Your credit score is a crucial part of your financial health. The three little numbers measure the capacity of your credit, the proficiency of your money management and your fiscal responsibility. An excellent credit score can open the door to large loans with better interest rates, as well as employment opportunities and more. On the flip side, a poor credit score can be a strong impediment toward building wealth, funding large purchases and finding gainful employment. I know that one of the reports that are run when applying for employment at ATFCU is a credit check. Being a financial institution, we cannot hire someone with bad credit.
Let’s explore the best ways to build and maintain an excellent credit score.
Have Several Active Credit Cards
Many consumers mistakenly believe the path toward great credit is through swearing off all credit cards. However, building and preserving a healthy credit score requires owning a card or two and keeping them active. If you’re just starting out, consider signing up for a beginner’s card, which generally features easy eligibility requirements and very little available credit. Otherwise, be sure you have a minimum of three open cards and that you use them on a regular basis.
An easy way to keep your cards active without having an open balance would be to pay one fixed monthly bill, such as a subscription or monthly membership fee, with each of your credit cards. Set up an automatic monthly payment for the bill by linking your credit card, and then set up an automatic monthly payment for the credit card, too, by linking your checking account to the card. Choose to have the money transferred before the bill is actually due. This way, your cards will be open and active and you’ll never have a late payment, which would negatively impact your credit score. Several months of using your cards responsibly will generally help move your credit score upward.
Work on Paying Down Debt
If you’ve landed deep in debt and can’t find a way out, now’s the time to work on kicking that debt for good.

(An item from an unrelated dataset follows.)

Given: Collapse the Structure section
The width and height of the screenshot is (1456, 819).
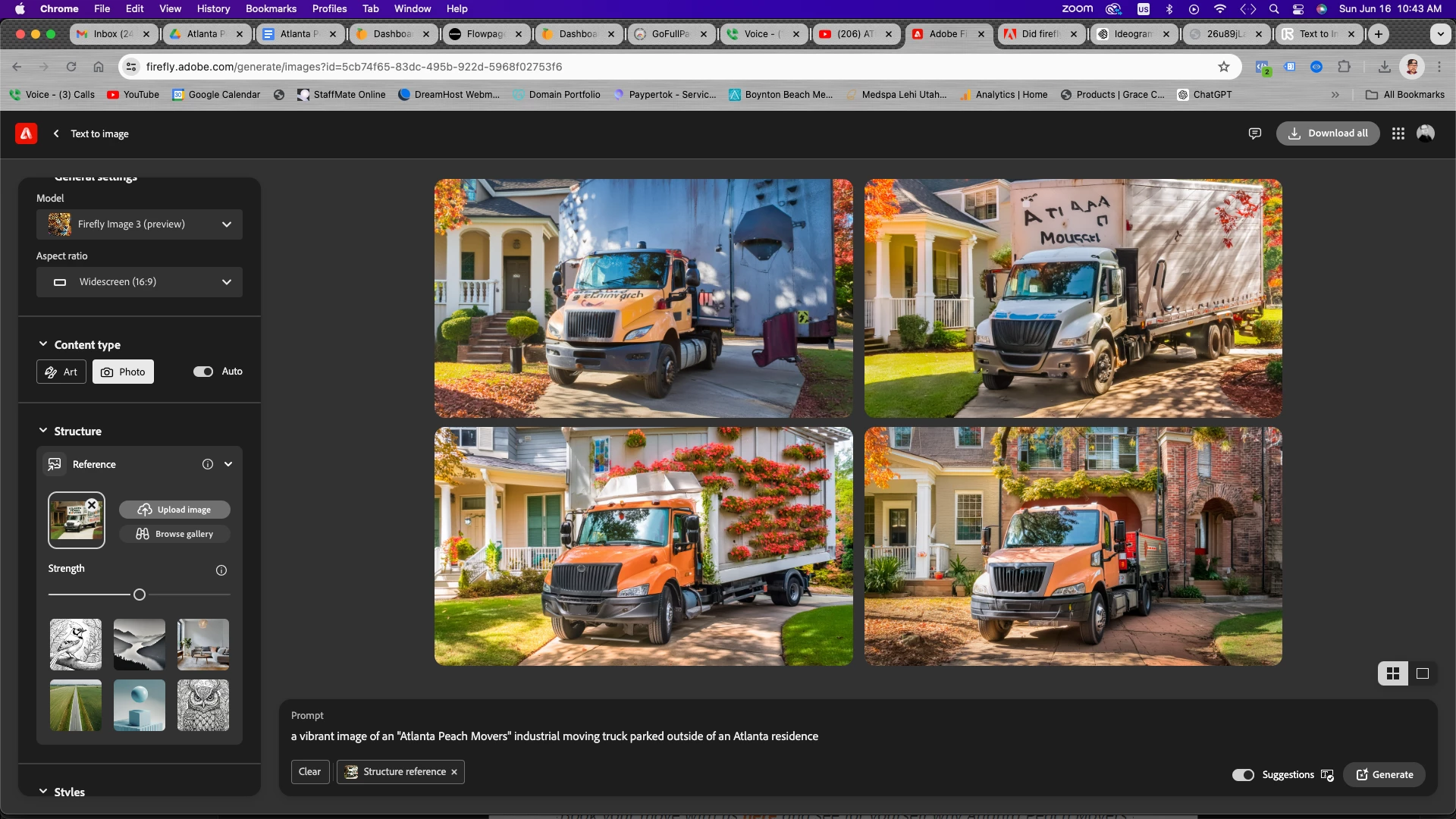Looking at the screenshot, I should [43, 431].

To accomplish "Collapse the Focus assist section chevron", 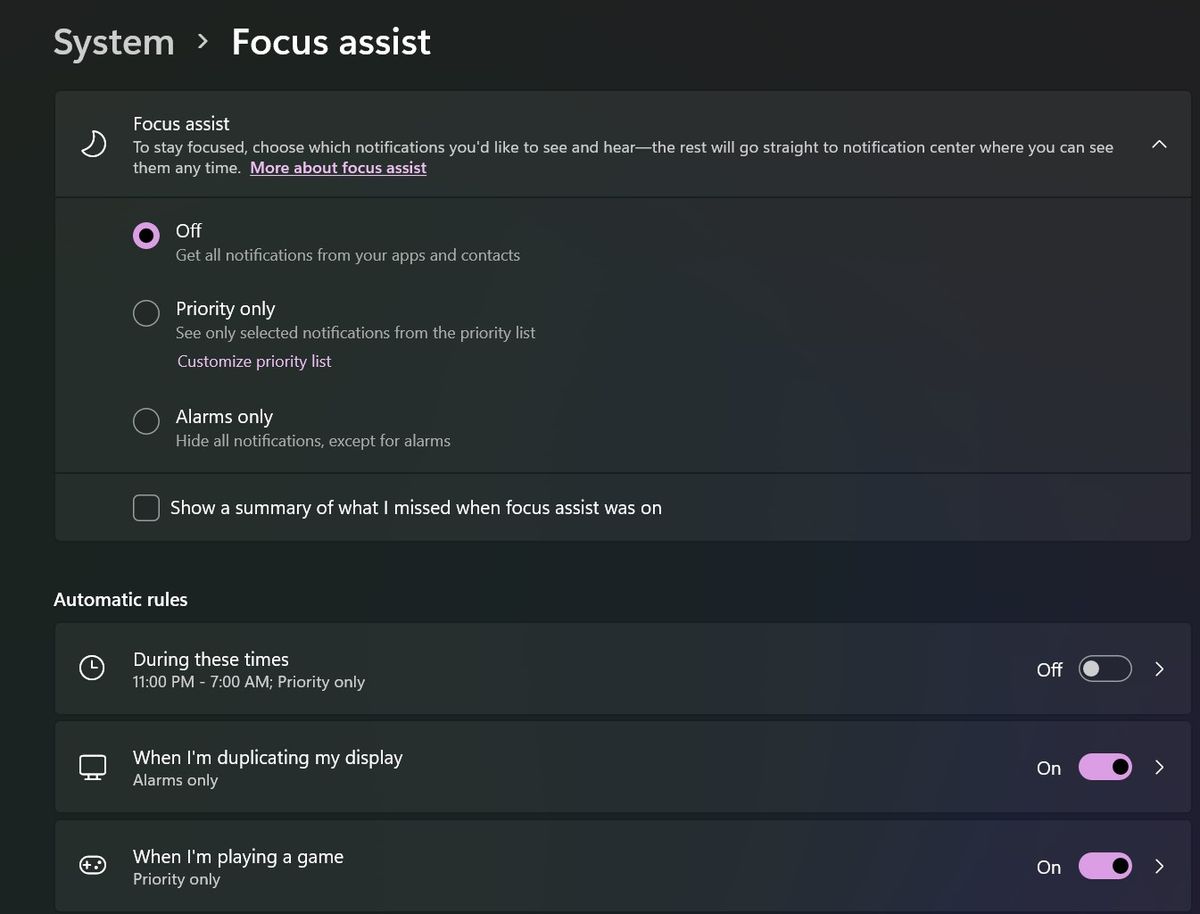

First, choose your debt-crushing method: The snowball method works by putting all available funds toward paying off the smallest amount of debt first, and then the next-smallest, until all debts are paid off. The avalanche method works the same way, but pays off the debt with the highest interest rate first, and then the next-highest, until all debts are paid off. With the snowball method, you’ll see results quicker, but may ultimately pay more in overall interest. Choose the method that works best with your personality, goals and lifestyle.
Next, list your debts. If you’re going with the snowball method, list in order from lowest amount to largest. If you’ve chosen to use the avalanche method, list your debts in descending order of interest rate.
You’re now ready to pay down those debts! Review your monthly budget to find a way you can trim your expenses, or look for a side hustle, and use the extra cash to maximize your payments toward the debt you’re working on first. Keep at it until you’re debt-free.
It may take a while to crush a mountain of debt, but showing the credit bureaus that you’re on track to pay off that debt can do wonders for your score.
Pay Your Bills on Time
Paying credit card bills when, or before, they’re due is a major factor in determining your score. Carrying an outstanding balance, and/or owing lots of interest, shows that you are not timely with your bills and can’t be counted on to repay loans responsibly. As mentioned, you can set up automatic monthly payments for your bills so you’re never late. Just make sure you keep the account you are paying from well funded to cover your payments as they come out.
Bring Down Your Credit Utilization Ratio
Another crucial factor contributing to your score is your credit utilization ratio. This refers to the amount of available credit you have and use. It’s best to keep your utilization under 30%, or even 10% if you can. To that end, make sure you’re using just a bit of your available credit each month. In addition, consider accepting offers for increased credit – as long as you know you won’t rack up huge bills by having all that additional credit.
Keeping an excellent credit score is a key factor in financial wellness. Use the tips outlined here to build and maintain a great score.